Thanks to a couple people for help with APM and PCMCIA. For the archives,
the answers are:

 o As it says on his web page, the 560X *does* need Dean Gaudet's APM
   patches. the link's getting a bit less easy to find, though. Page down
   to May 12, 1997 on http://www.arctic.org/~dgaudet/tp560/ This resolves
   the "received extra suspend event" and suspend-when-apmd-exits problems.
   I haven't had any trouble with standby, suspend, or hibernate since
   applying the patch. (Of coure you need to keep your first partition FAT
   to hold the hibernation file.)

 o The 560X has a TI 1250 chip, which isn't recognized as "yenta-compatible"
   by pcmcia-cs 3.0.0 because David Hinds hasn't been able to get technical 
   information on the inner workings of the chip yet.
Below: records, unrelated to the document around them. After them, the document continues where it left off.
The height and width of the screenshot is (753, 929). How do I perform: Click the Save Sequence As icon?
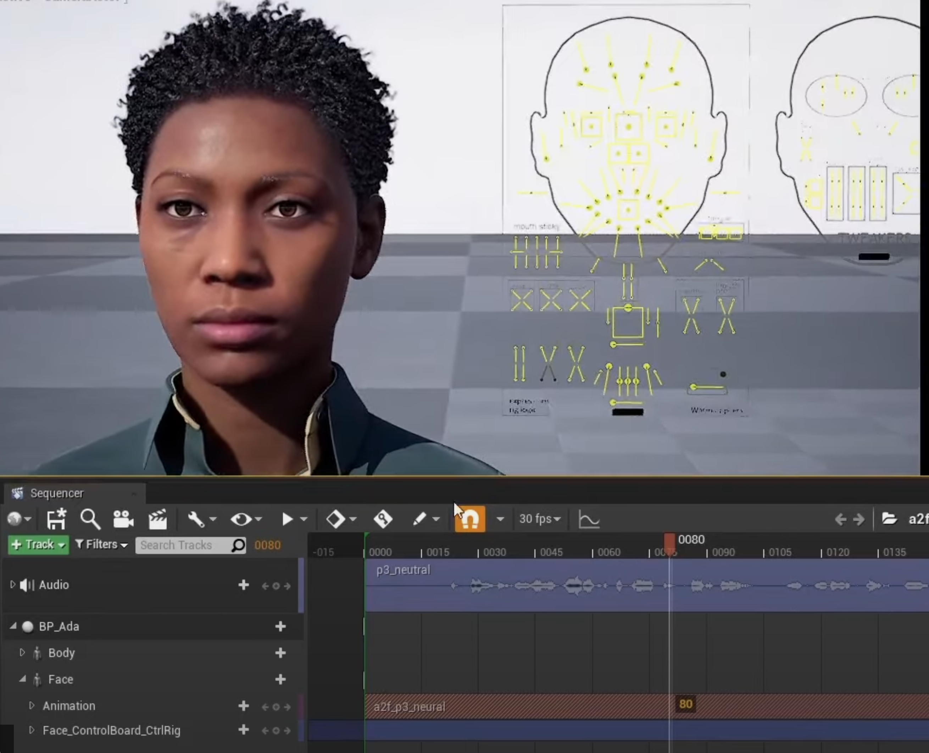[x=56, y=519]
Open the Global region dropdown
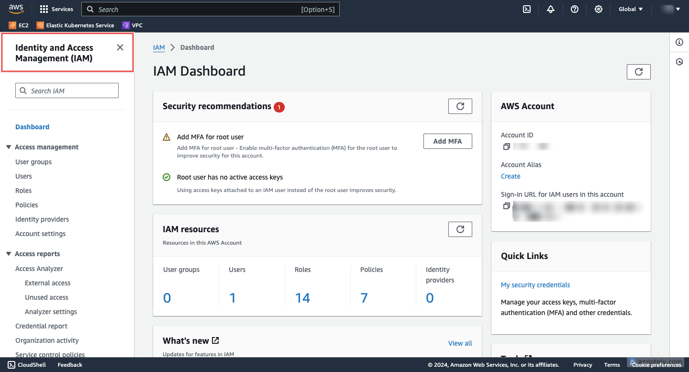Image resolution: width=689 pixels, height=372 pixels. [x=631, y=9]
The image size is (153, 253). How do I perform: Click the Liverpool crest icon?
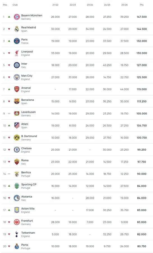click(17, 53)
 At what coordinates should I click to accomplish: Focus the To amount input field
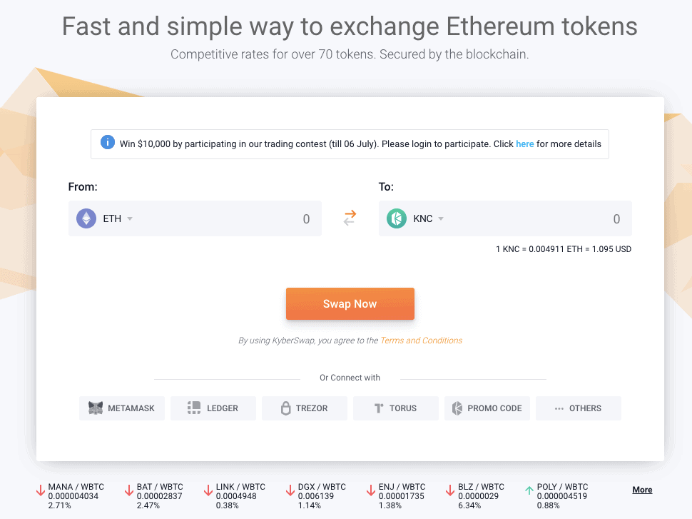tap(534, 218)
The result is that
   PCMCIA cards work (through generic code), but CardBus doesn't, even if
   CardBus support is compiled in and no error messages (that I could see)
   complain. The solution is to force pcmcia-cs to recognize the TI 1250 as
   an 1131, which is "close enough." You can do this by hacking the line in
   modules/yenta.h to read #define PCI_DEVICE_ID_TI_1131 0xac16
   Many other newer laptops will need this hack (or an update to pcmcia-cs 
   with *real* 1250 support) to enable CardBus. Credit Dick Bakker who first
   ran into this on a Gateway 5100 XL.
   http://hyper.stanford.edu/HyperNews/get/pcmcia/cardbus/35/1/1.html

 o CardBus is still very much under development. One of the things that
   isn't done is suspend/resume. The docs say you need to cardctl eject
   any CardBus cards before a suspend. I've found that it's necessary to
   physically eject them. There might be a timing issue in recognizing the
   cards "too soon" on resume. This might be specific to the 3Com 3C575
   Fast Ethernet card, but since the 3C575 happens to be the only CardBus
   card for which a Linux driver exists at all, maybe not. I'm not going to
   work on this any more because I'm alwys going to eject the cards anyway.
   You see, on the 560X, the eject buttons stick out in a vulnerable-looking
   way... I wouldn't feel comfortable sticking the laptop into a bag like
   that.

 o I went and bought Acclerated-X. Problem with the demo: I can't get above
   8bpp. I get 24bpp in Windoze. I'll send a query in to support when my
   official license shows up.

 o Still haven't gotten CardBus working on NT on this machine, but that's
   to be expected. Everyone knows Linux is easier.